Mucus, a thick fluid produced by mucus membranes, moistens and protects areas such as the digestive and nasal canals. Excess production of mucus in diseases such as asthma can block airways.
Scientists working with asthmatic mice found that excess mucus production could be sharply reduced or eliminated using a peptide called MANS. It blocks the protein that causes the excess secretion.
The findings of the research team, led by Kenneth B. Adler of North Carolina State University, are reported in the February issue of the journal Nature Medicine. Their paper was published Sunday in the journal's online issue.
"These findings could be very important as far as providing direction to eventually lead to therapeutic treatment" of certain respiratory diseases, Adler said in an e-mail interview.
He said it could take time before such a treatment would be ready for testing in people.

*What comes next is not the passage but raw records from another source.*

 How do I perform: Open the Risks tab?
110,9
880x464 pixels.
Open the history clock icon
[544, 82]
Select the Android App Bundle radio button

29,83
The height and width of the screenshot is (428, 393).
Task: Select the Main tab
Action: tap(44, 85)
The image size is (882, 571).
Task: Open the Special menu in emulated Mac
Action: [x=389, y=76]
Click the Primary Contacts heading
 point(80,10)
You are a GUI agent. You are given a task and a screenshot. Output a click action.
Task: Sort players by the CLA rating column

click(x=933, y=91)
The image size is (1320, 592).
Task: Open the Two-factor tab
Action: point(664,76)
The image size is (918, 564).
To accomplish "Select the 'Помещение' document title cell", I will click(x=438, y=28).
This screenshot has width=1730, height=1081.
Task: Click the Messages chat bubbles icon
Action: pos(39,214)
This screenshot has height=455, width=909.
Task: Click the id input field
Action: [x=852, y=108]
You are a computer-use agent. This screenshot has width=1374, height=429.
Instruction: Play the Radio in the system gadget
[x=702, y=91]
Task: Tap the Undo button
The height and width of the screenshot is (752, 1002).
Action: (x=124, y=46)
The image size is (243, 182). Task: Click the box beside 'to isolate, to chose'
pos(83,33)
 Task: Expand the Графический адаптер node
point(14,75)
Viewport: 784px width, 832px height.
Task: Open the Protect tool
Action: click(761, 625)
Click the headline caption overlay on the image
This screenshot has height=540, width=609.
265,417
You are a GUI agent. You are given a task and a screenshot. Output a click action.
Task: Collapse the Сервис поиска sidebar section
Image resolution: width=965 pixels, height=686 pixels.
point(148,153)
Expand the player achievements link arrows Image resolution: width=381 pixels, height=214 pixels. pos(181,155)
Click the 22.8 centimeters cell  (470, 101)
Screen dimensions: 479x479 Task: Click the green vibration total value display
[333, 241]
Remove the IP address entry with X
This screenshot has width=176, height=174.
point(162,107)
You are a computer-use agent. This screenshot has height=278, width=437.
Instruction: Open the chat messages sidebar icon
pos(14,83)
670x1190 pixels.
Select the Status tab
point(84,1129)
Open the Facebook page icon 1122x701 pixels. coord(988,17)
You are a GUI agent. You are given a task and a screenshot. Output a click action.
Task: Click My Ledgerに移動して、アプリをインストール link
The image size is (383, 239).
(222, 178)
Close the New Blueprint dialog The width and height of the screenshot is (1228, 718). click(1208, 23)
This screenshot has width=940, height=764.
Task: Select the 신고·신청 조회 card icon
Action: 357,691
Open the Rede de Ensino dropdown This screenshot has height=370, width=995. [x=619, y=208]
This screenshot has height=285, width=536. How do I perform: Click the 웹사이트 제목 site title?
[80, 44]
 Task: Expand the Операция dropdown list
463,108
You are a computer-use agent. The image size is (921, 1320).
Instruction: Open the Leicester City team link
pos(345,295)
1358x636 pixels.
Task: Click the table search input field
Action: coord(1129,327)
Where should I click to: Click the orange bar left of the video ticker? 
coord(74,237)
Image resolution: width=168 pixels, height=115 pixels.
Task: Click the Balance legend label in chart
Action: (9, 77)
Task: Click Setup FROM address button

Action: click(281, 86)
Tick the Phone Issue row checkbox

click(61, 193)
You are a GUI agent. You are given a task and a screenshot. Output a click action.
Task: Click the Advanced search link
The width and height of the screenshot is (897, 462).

Dr. Philip S. Norman, an asthma expert at Johns Hopkins University in Baltimore, noted that excess mucus is a major problem in asthma and that finding a safe way to limit it would be a help toward treatment.
It would not be a cure, however, because other symptoms of asthma occur, said Norman, who was not part of the research team.
No side effects
No side effects were noted in the mice, Adler said, but they were treated for less than an hour. Longer-term studies would be needed to assess the safety of the compound, he said.
Nevertheless, depending on the dose, the chemical was effective in reducing excess mucus production in different types of mice.
In one group, excess mucus was reduced by 80 percent or more, with larger doses cutting the mucus to below normal flows.
In a different strain of mice, excess mucus was cut by between 50 percent and 100 percent, depending on dosage. A third group, using a different chemical to induce the allergy, saw a reduction in excess mucus by between 20 percent and 90 percent as doses were increased.
The researchers found that mucus production requires a protein called myristoylated, alanine-rich C-kinase substrate, or MARCKS.
In lab tests, they found that an amino acid fragment called myristoylated N-terminal sequence, or MANS, reduces mucus flow, possibly by inhibiting the attachment of MARCKS to membrane cells.
They then turned to the mouse experiments to see if the same would result would occur.
In addition to the researchers at North Carolina State, the team includes scientists at the Pasteur Institute, Paris; the University of Sao Paulo, Brazil; and the School of Veterinary Medicine, Hannover, Germany.